When I was a child, I was also strapped down to a table with wires glued to my head. Everyone couldn’t figure out why I wouldn’t do school work so I was sent off to the Geisinger Medical Center in Danville Pennsylvania for  tests.  After that, I was placed in Special Ed.

When I was in my early 20s, I barely escaped a lobotomy. They said a lobotomy could cure me. This was from a well-meaning Psychiatrist in Northumberland County, Pennsylvania. He knew I was in severe mental pain, but he didn’t know what to do about it.
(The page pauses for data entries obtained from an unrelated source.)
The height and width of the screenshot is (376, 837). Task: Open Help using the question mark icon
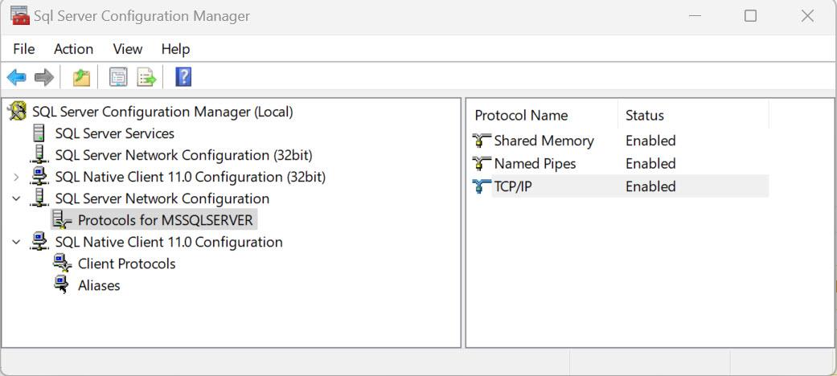183,77
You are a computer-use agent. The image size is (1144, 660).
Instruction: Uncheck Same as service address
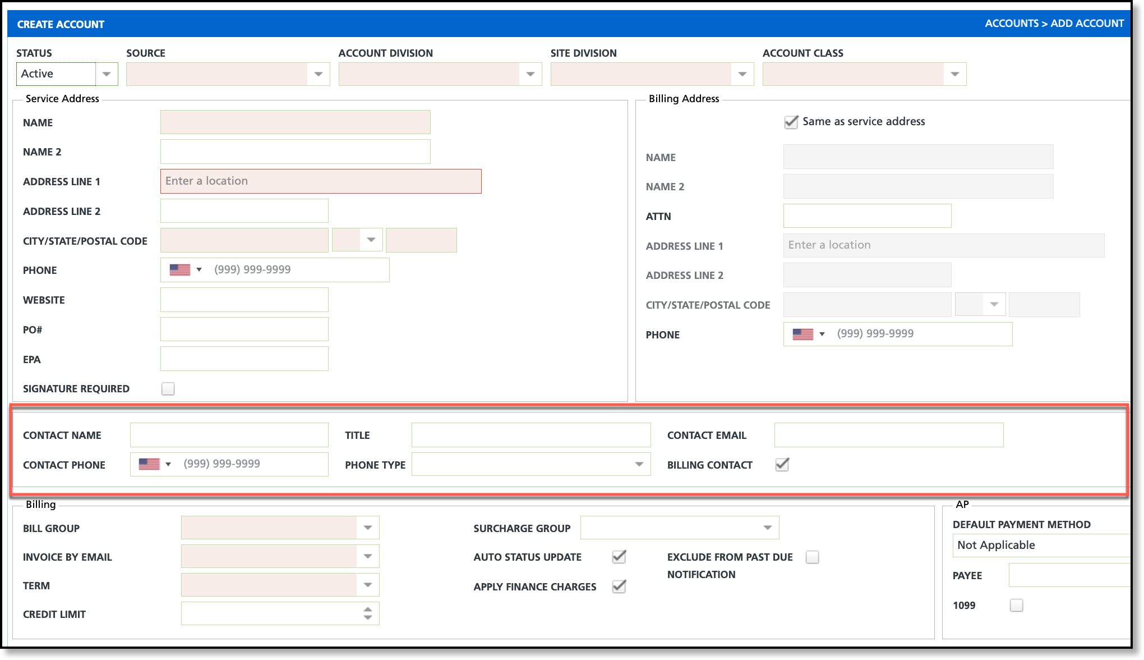click(x=791, y=122)
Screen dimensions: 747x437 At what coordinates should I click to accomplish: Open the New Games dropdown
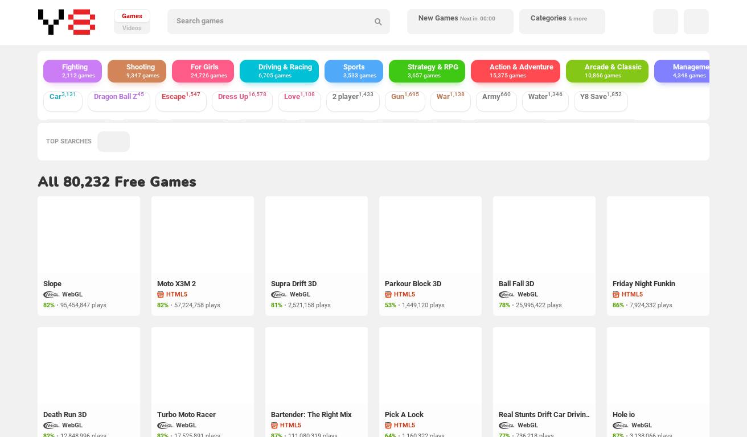[x=459, y=22]
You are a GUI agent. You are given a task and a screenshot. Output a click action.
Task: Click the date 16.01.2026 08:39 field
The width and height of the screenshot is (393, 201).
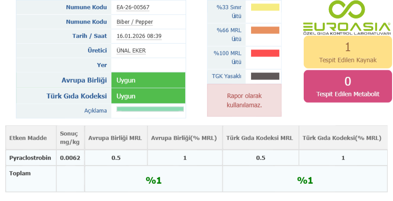[x=139, y=36]
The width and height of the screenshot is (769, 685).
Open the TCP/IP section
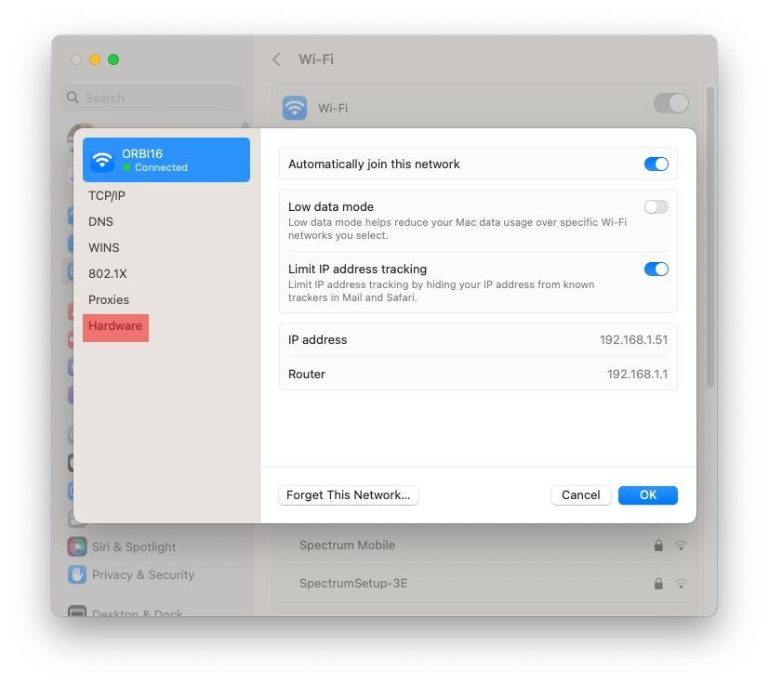[107, 195]
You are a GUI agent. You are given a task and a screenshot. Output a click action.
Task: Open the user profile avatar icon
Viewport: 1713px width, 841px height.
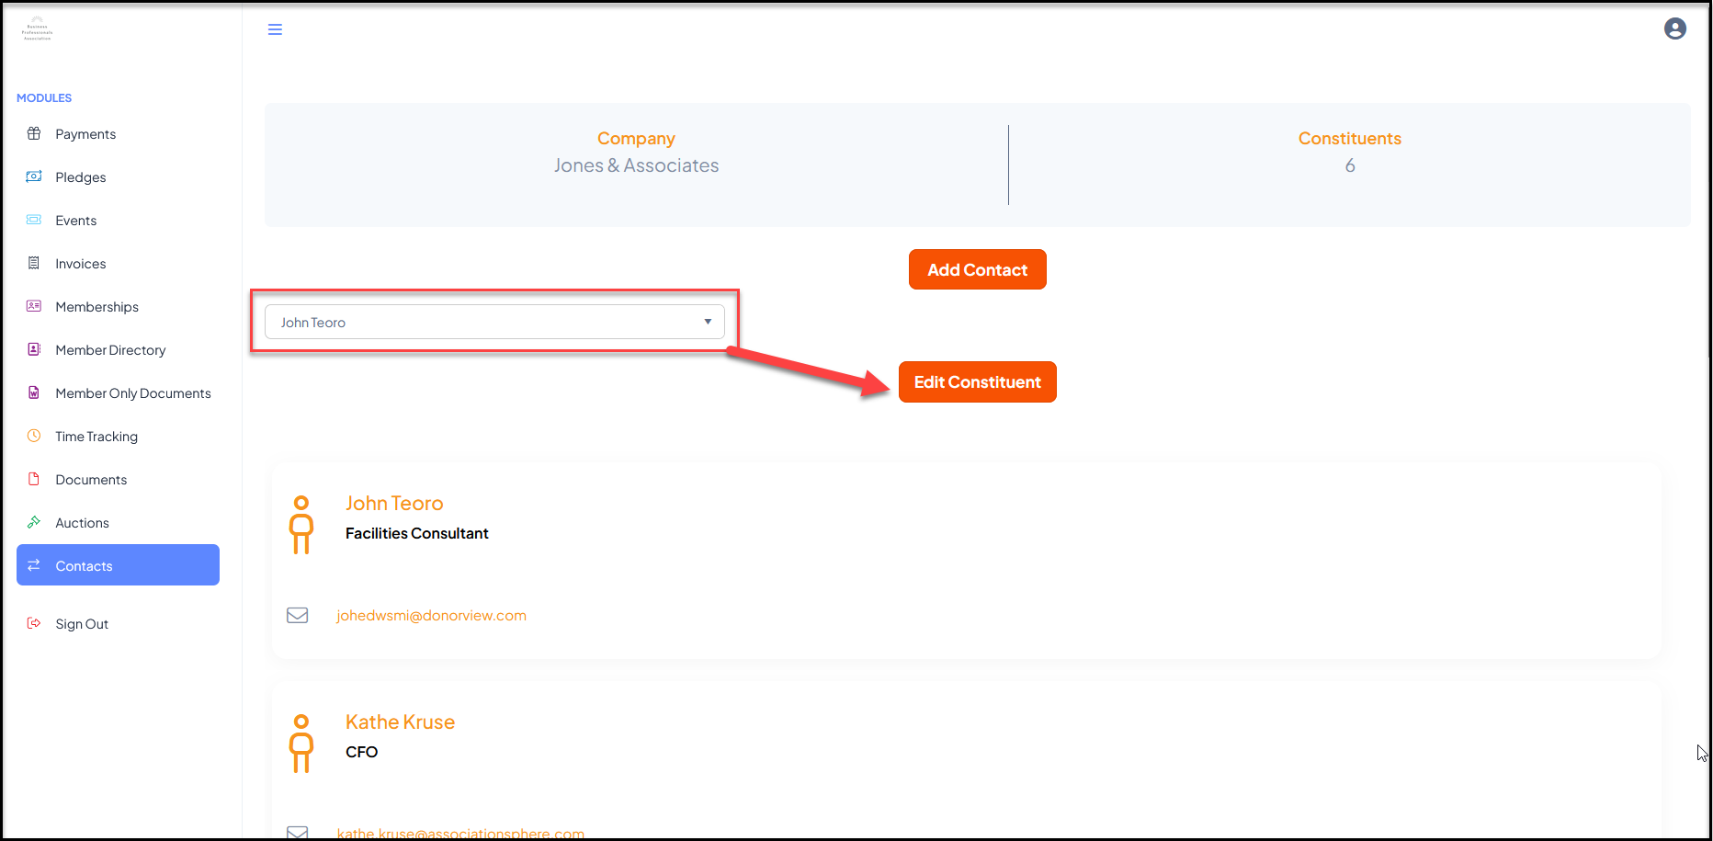(x=1674, y=28)
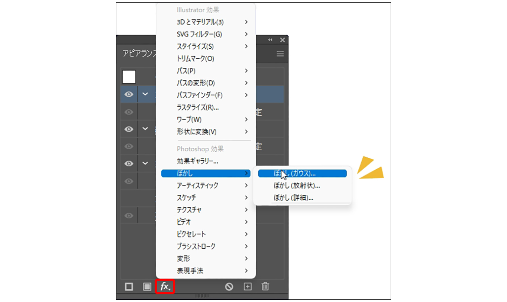Click the Add New Stroke icon
The image size is (507, 302).
[129, 286]
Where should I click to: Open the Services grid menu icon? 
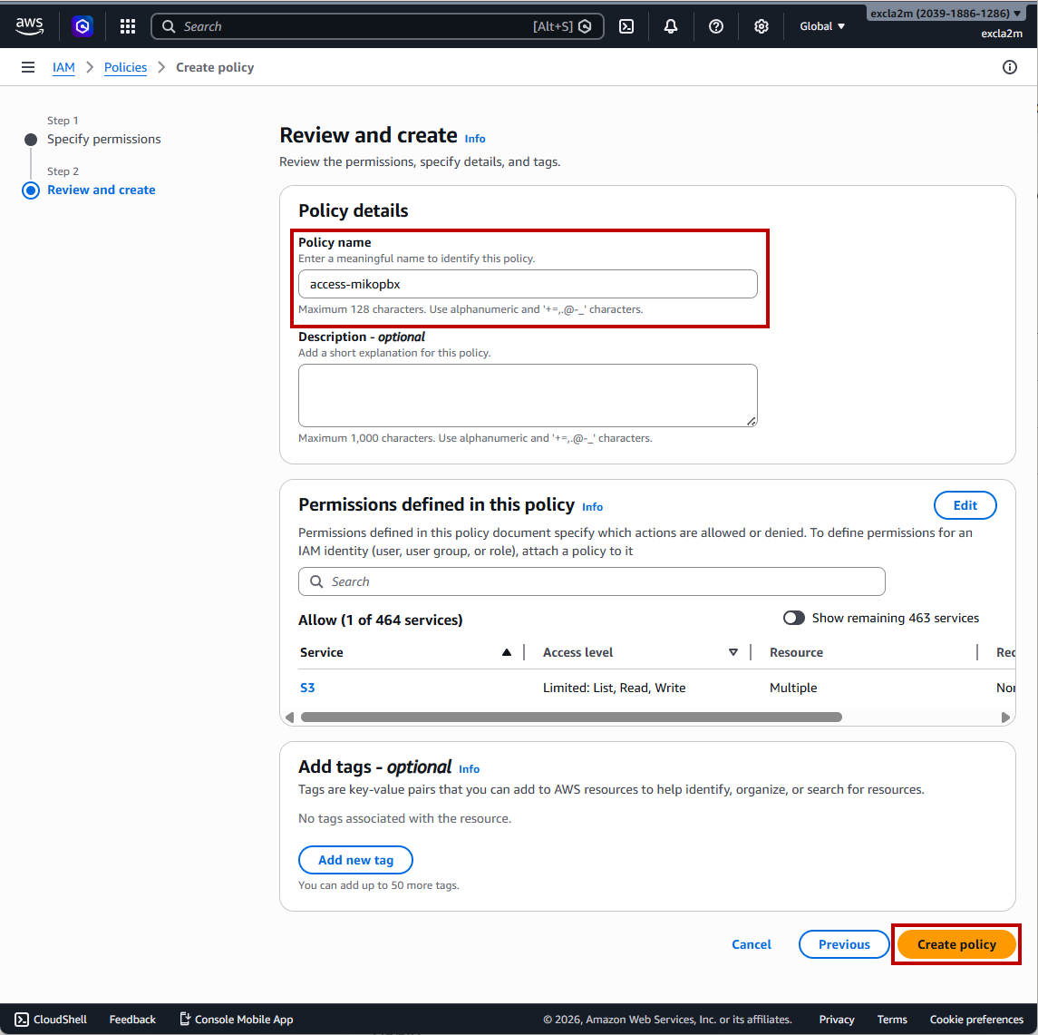128,26
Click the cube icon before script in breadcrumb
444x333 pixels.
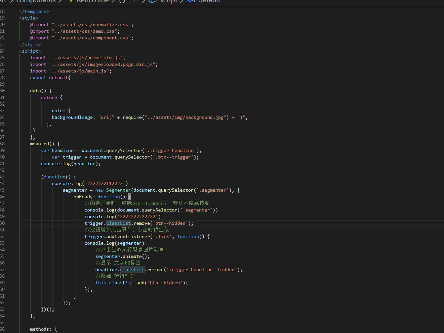point(152,2)
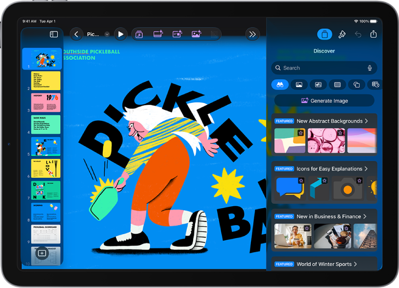Open the blue media Insert panel
Screen dimensions: 399x288
tap(324, 34)
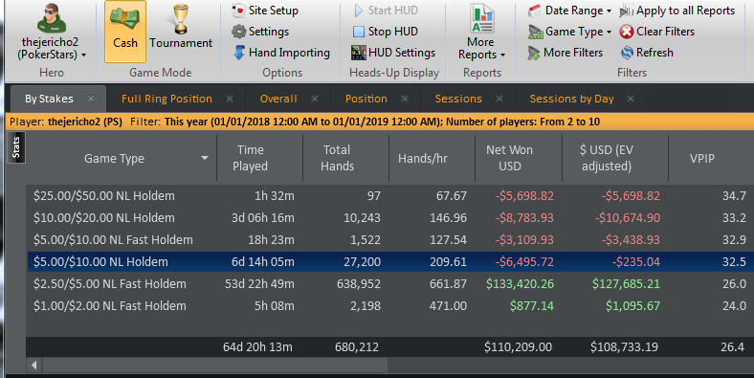Refresh the report data
754x378 pixels.
[x=647, y=53]
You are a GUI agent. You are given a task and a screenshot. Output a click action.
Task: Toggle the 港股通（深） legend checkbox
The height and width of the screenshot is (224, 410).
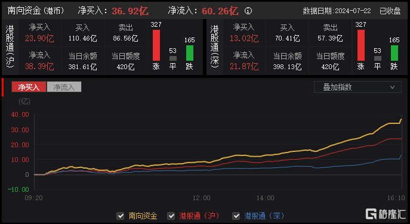pos(236,216)
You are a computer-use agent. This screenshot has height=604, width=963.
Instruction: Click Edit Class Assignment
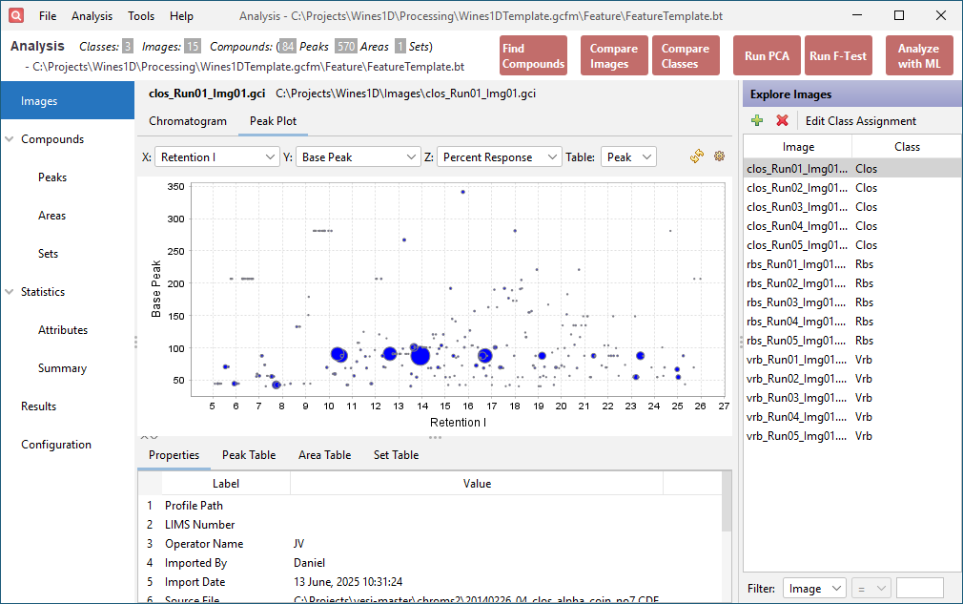point(860,121)
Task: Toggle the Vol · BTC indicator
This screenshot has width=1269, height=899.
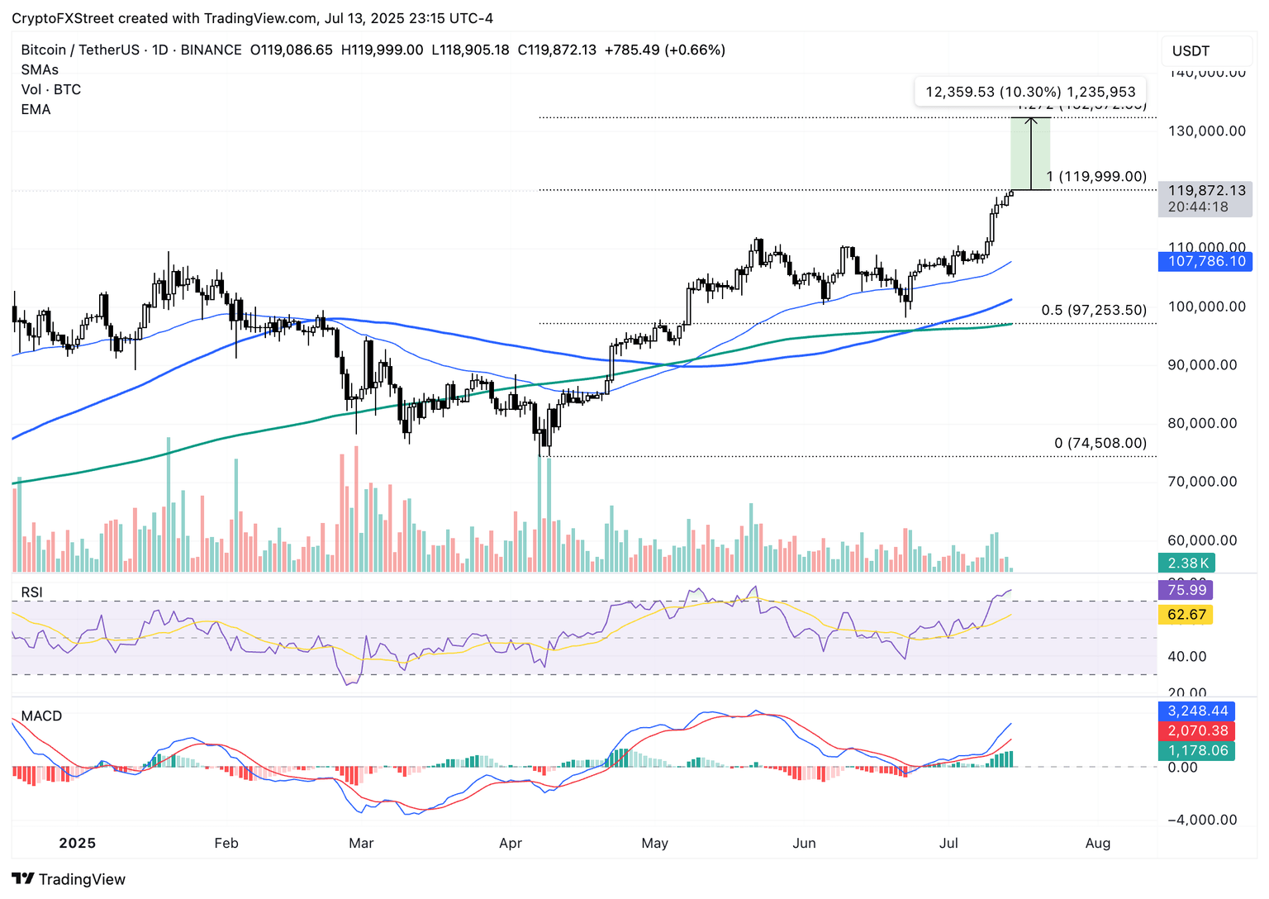Action: tap(51, 89)
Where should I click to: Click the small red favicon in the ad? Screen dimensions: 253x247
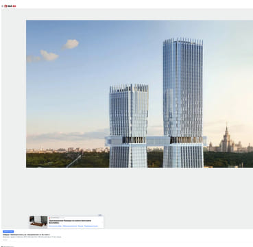tap(49, 217)
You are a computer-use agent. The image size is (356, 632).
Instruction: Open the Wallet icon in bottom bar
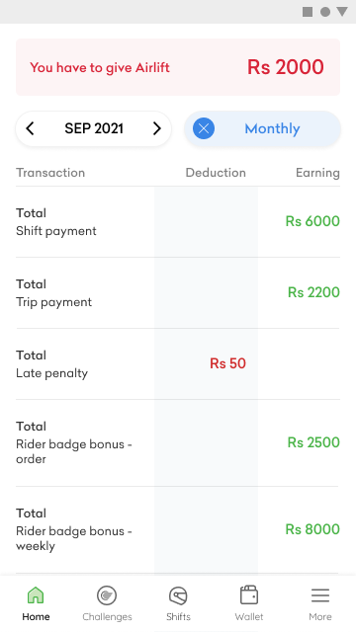[x=249, y=594]
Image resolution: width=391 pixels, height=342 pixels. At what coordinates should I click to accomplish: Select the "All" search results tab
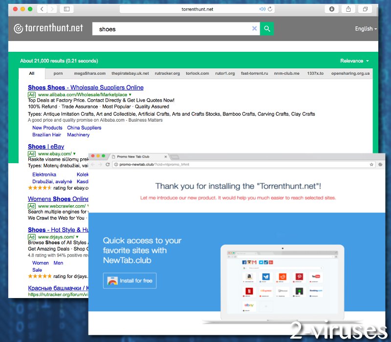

I’ve been surrounded by S.W.A.T 3 times. I’ve played cards with serial killers and mass murderers during my 3 stays at Mayview State Hospital a maximum security forensic hospital.  I’ve had to go months without bathing, brushing my teeth, or shaving while in the hole in Dauphin County Prison. My teeth rotted, just like the clothes I wore.  Living in and never leaving a 4×8, room for a few months brings on higher states of consciousness—so it was a good thing.  Also in prison, I was stripped naked, handcuffed behind my back and strapped in a chair for days at a time. It’s not much fun sitting in your own excrement and urine, but the pain and suffering make for a wonderful teacher. It gave me a deeper understanding of torture. The people who commit acts of torture are more afraid than those that they torture and they don’t know what they are doing.

I’ve been homeless, hungry and cold. This was also a good thing. It let me know what the homeless really face on a daily basis.

Knowing this may make you into an automatic skeptic, which is fine, but it does more for me. It makes me free to say and do whatever I want.  And what is it that I do and want? I want to share my experiences with others, ease their pain and suffering. Why?  Because I empathize with, have compassion for, love for everyone.  I have tried, oh, believe me, I have tried not to empathize, have compassion and love for others, but it is something I just can’t turn off. People may consider me an enemy, but I never can be. I just can’t hate.

Because I am not confined by letters after my name, a piece of paper certifying my pedigree, any school, business or institution that pays my bills to disappoint or offend, no will whatsoever to uphold my good name. I am neither obligated nor bound to carry out the will of someone else. I realize that pain and suffering are a gift, not a curse. What could be freer than that?

I’ve always been free, because I’ve never been broken. I can’t break, I can’t change, so there is no escape. It is not will or defiance. I can’t do things that I consider wrong or absurd, believe me I have tried.  I can’t give up my freedom, believe me I have tried. The very thought of stealing, lying, cheating, or being deceptive or doing something absurd causes my mind to schism, my heart to race and the sweat pours out of me, it drives me insane. I have always been like this and it has caused me to go through what many consider terrible situations.

I’ve never wanted to be or trade places with anyone else. I’ve been fortunate to see and experience things that most people only read about. I got to experience all of this not by hurting anyone, stealing, lying , etc., no, these events all happened because I couldn’t do what I was told to do. I couldn’t be a slave. Pain and suffering are a gift…probably the greatest gift one could receive.

Pain and suffering can teach one to have empathy, compassion and love for everyone, including those who have committed wrongs against you.  So, if you’re in pain and suffering, it may not seem like it at the moment but, you are surely blessed.